━━━━━ Document section

The most specific clarity of the authority of the Pope came in the first Vatican Council in 1870. It was there that the infallibility of the Pope was declared. This is not an absolute infallibility (as some--both protestant and Catholic--would have you believe), but rather a specific infallibility in specific situations. In other words, contrary to popular opinion, the Pope's authority was not expanded at Vatican I, but limited. Yes, you read that right. His authority was limited because it said that the Pope is only granted the grace of infallibility when he speaks "ex cathedra" and then gave the limitations on that.

Since the limitations of that infallibility were expressed, the Pope has only spoken "ex cathedra" once; in 1950 when Pope Piux XII declared the Assumption of the Blessed Virgin. When Vatican I explained the Pope's authority to be "supreme immediate and universal" it did not declare it to be "in toto" (i.e. in everything he says or does). To put it a bit bluntly: the Pope can make mistakes, say things that are incorrect, and (yes!) even sin.

He is the head of the Church on earth, so we must listen to him and seek to do what he tells us to do -- but always within the boundaries of what we know to be true. His choice of pizza toppings is not Canon Law; and the casual comments he makes on an airplane interview are not infallible dogma. If it appears that the Pope is commanding us to sin, then we seek to obey as closely as we can what it is that he says, while staying faithful to what the Church has always taught to be good and true. Anything else would be disobedient to God. This is what Bishops are for: to help us know how to be obedient when things are confusing.

The tradition of the Church is that the Pope is not "judged" by anyone (even by a priest with a youtube channel who has a bur under his saddle). A good priest once said, that it is not the position of the Roman Catholic Church that a pope is incapable of leading people astray by false teaching. He may be the supreme authority of Christendom, but that does not make him immune to spouting doctrinal errors in his everyday speech. Surprisingly, this fact appears to be unknown to many who ought to know better.

Currently, Canon Law has no provision for how to deal with a Pope who says or does things that are contrary to the faith (which are obviously not said "ex cathedra" and are therefore not infallible). Some sort of process for properly examining how to respond to doctrinal error that a Pope states as his opinion would be helpful for the faithful to find confidence in the hierarchy of the Church once again. The likelihood of that happening anytime soon seems slim, however.

━━━━━━━━━━
━━━━━ Raw data

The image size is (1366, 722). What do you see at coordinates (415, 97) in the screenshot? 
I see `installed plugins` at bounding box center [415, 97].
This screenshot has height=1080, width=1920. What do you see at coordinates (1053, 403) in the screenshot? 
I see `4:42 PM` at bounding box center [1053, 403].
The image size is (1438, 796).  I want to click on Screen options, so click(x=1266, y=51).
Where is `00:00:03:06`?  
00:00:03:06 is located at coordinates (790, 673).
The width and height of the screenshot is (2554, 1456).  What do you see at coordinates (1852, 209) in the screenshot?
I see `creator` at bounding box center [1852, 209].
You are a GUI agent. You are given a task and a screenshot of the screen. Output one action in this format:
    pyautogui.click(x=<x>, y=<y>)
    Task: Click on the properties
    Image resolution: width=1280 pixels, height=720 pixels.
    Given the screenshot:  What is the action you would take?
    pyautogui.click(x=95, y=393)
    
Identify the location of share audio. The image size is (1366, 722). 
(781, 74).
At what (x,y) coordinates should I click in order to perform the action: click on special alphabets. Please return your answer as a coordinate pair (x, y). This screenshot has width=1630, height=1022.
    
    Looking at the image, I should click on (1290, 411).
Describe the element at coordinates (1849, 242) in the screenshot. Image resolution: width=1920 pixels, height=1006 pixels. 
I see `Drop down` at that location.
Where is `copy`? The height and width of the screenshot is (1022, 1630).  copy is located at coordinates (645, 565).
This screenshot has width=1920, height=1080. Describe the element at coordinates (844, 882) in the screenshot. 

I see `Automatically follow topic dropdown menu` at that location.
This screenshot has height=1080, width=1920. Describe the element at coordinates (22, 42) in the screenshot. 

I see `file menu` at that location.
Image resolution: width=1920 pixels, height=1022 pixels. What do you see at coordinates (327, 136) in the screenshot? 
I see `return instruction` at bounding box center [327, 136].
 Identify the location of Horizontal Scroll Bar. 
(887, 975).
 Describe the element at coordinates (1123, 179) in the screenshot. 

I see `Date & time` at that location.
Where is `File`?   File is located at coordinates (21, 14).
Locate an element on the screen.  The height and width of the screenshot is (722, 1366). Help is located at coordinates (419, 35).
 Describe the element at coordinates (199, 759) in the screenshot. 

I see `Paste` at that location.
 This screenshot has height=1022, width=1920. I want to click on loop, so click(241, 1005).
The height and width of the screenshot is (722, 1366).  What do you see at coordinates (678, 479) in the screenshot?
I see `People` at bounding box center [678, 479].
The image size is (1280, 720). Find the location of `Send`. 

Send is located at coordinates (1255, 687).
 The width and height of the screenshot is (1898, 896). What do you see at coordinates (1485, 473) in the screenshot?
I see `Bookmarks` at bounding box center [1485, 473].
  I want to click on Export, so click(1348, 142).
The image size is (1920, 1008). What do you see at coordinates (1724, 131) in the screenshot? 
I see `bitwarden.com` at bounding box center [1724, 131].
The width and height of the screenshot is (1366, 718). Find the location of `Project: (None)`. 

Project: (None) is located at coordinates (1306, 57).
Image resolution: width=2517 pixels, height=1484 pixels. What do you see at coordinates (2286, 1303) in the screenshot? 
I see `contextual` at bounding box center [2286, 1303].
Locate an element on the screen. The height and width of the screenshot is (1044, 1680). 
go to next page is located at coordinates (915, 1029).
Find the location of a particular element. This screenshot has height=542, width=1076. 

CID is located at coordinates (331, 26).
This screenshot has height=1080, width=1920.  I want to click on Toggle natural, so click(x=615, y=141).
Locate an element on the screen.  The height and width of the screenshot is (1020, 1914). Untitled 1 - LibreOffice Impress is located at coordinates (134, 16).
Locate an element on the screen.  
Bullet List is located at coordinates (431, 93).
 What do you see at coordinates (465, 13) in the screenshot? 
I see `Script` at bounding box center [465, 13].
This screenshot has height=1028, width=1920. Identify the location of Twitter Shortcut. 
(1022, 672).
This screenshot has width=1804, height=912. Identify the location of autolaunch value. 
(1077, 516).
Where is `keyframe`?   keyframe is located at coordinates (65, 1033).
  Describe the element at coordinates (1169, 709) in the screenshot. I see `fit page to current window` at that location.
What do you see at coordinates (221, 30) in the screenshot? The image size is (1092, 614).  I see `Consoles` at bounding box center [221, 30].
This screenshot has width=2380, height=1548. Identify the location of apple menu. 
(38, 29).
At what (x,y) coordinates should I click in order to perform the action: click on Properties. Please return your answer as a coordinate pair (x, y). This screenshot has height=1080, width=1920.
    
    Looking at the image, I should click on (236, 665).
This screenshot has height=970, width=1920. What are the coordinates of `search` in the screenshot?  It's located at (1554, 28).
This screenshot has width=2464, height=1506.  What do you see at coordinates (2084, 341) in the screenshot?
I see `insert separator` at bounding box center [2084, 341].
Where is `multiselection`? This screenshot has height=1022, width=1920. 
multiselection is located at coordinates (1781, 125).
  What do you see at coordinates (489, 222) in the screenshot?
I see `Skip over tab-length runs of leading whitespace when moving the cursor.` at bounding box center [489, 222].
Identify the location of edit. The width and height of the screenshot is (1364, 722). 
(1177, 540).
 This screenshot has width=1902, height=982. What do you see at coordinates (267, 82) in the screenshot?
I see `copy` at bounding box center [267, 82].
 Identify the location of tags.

━━━━━━━━━━

**Requirements:**
- 1) Do these statements agree with the passage on papal infallibility? Answer yes or no for each, quoting the words of the passage that decide it.
(a) The Pope's authority was expanded at Vatican I.
(b) Since the limits on infallibility were set out, the Pope has spoken "ex cathedra" only once.
(c) Canon Law currently provides a procedure for dealing with a Pope who says things contrary to the faith.
- 2) Please quote the part of the records that opens with the line containing "coordinates (645, 565)." and closes with the line containing "coordinates (21, 14).", including both of those lines.

**Solutions to the tasks:**
- 1)
(a) No: "the Pope's authority was not expanded at Vatican I, but limited."
(b) Yes: "the Pope has only spoken "ex cathedra" once"
(c) No: "Currently, Canon Law has no provision for how to deal with a Pope who says or does things that are contrary to the faith"

- 2)
Where is `copy`? The height and width of the screenshot is (1022, 1630).  copy is located at coordinates (645, 565).
This screenshot has width=1920, height=1080. Describe the element at coordinates (844, 882) in the screenshot. 

I see `Automatically follow topic dropdown menu` at that location.
This screenshot has height=1080, width=1920. Describe the element at coordinates (22, 42) in the screenshot. 

I see `file menu` at that location.
Image resolution: width=1920 pixels, height=1022 pixels. What do you see at coordinates (327, 136) in the screenshot? 
I see `return instruction` at bounding box center [327, 136].
 Identify the location of Horizontal Scroll Bar. 
(887, 975).
 Describe the element at coordinates (1123, 179) in the screenshot. 

I see `Date & time` at that location.
Where is `File`?   File is located at coordinates (21, 14).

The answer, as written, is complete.